Exercise details » Output the line containing "The image size" and each line after it through the end of the data, exactly as written, with pictures left out.

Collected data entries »

━━━━━━━━

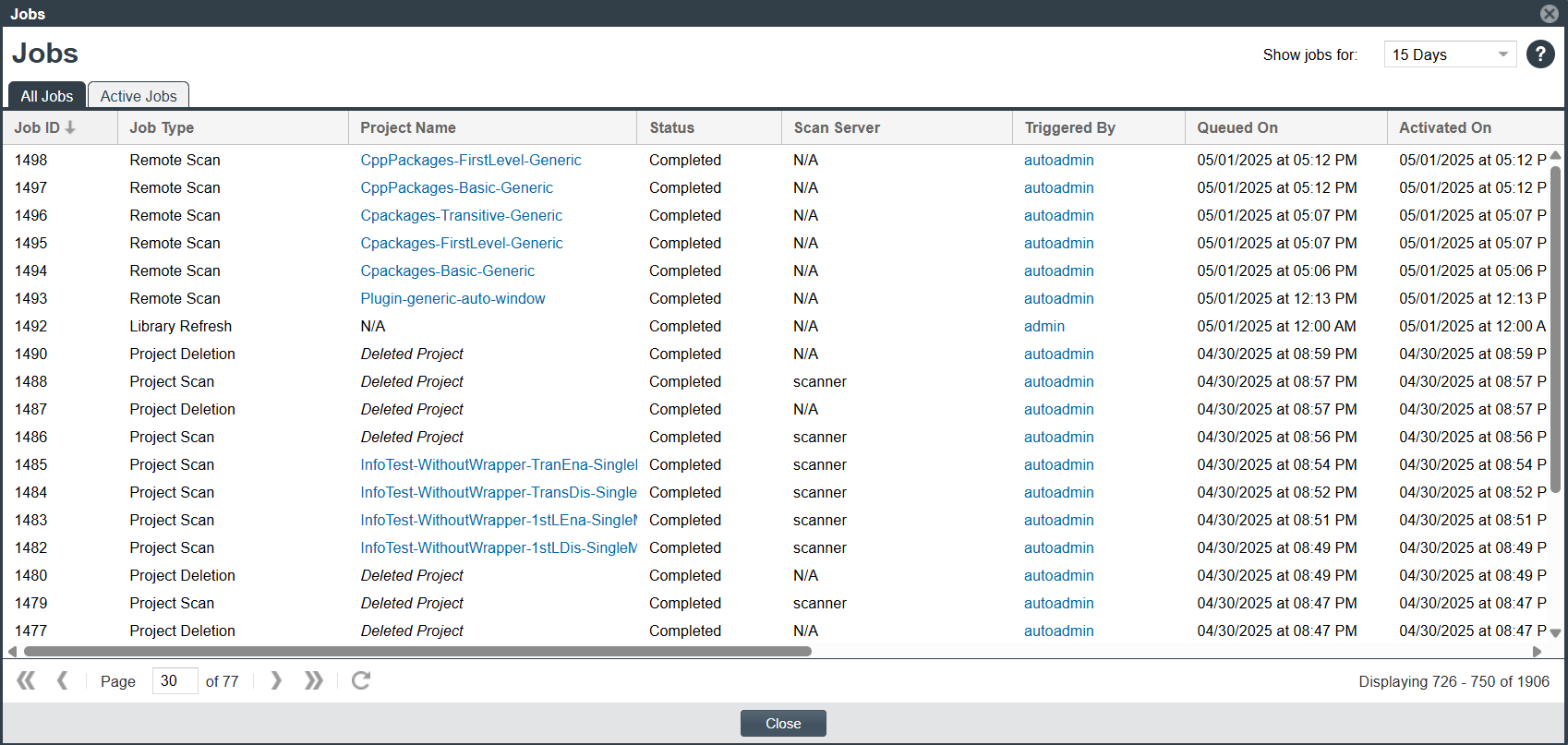
Task: Select the All Jobs tab
Action: tap(47, 96)
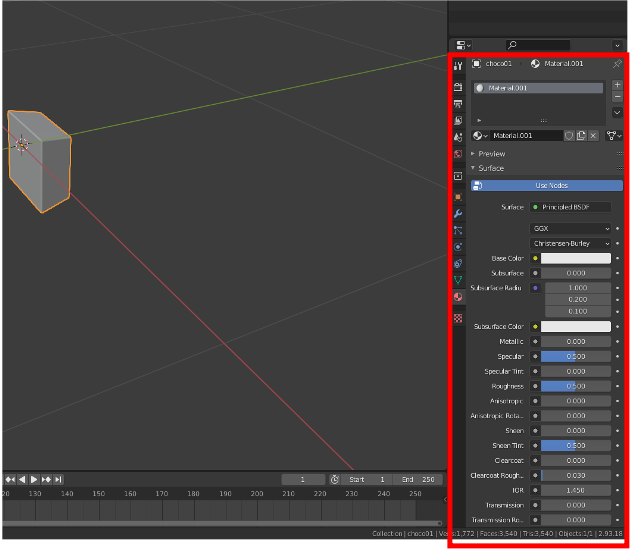The height and width of the screenshot is (550, 632).
Task: Open the Modifier properties wrench tab
Action: 458,214
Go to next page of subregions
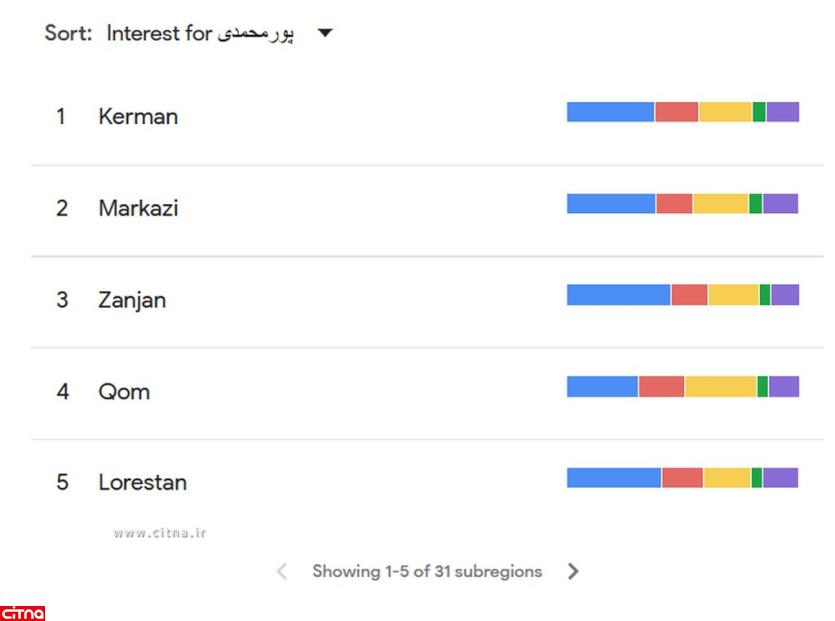 (573, 572)
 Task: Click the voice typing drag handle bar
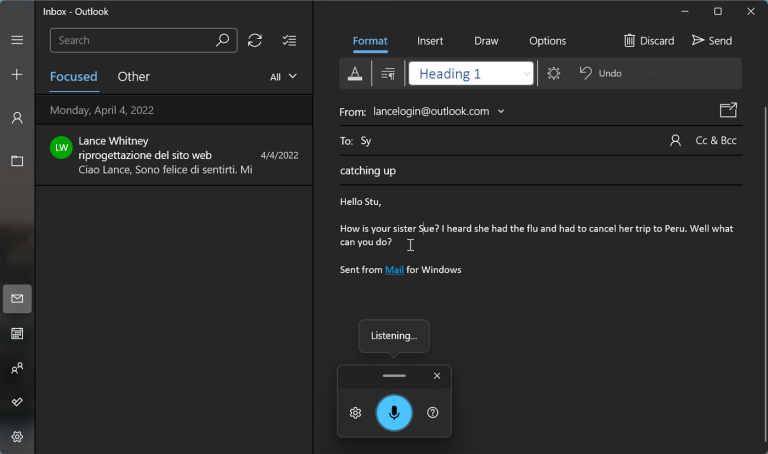point(394,376)
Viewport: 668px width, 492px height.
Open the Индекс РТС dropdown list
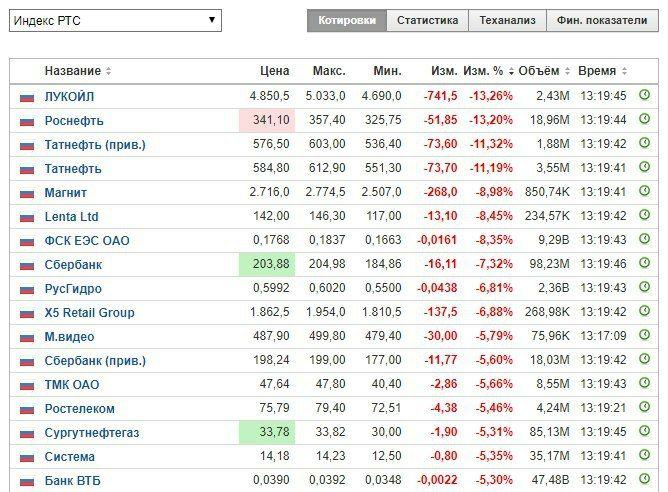tap(115, 20)
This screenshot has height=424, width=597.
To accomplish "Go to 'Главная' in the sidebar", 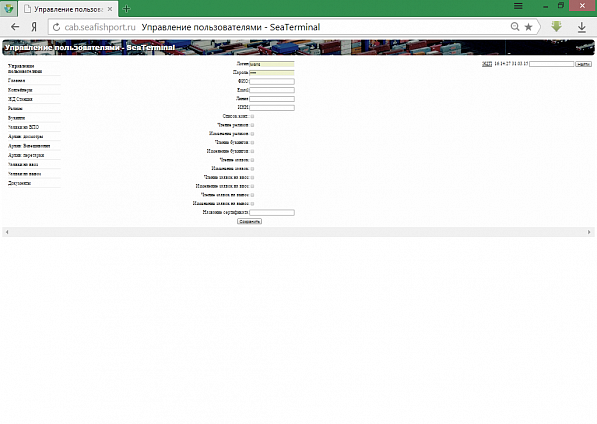I will point(16,81).
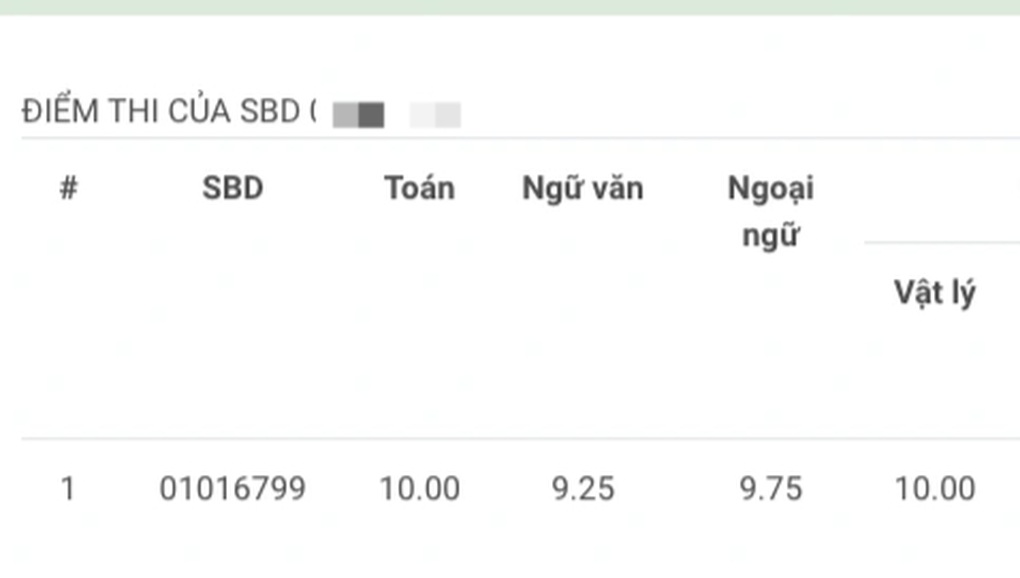
Task: Click the 'ĐIỂM THI CỦA SBD' heading
Action: pos(161,111)
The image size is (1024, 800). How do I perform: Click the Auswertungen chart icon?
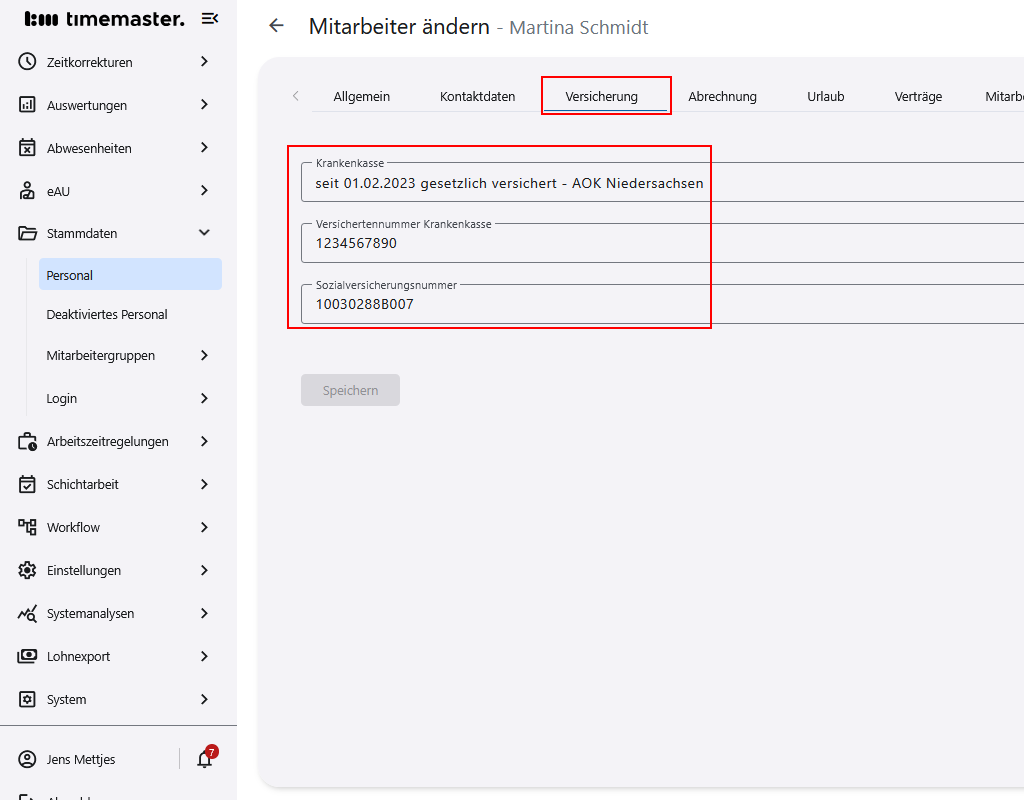[x=28, y=105]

━━━━━━━━

Solution to the exercise »
The image size is (1024, 800). How do I perform: Click the Auswertungen chart icon?
[x=28, y=105]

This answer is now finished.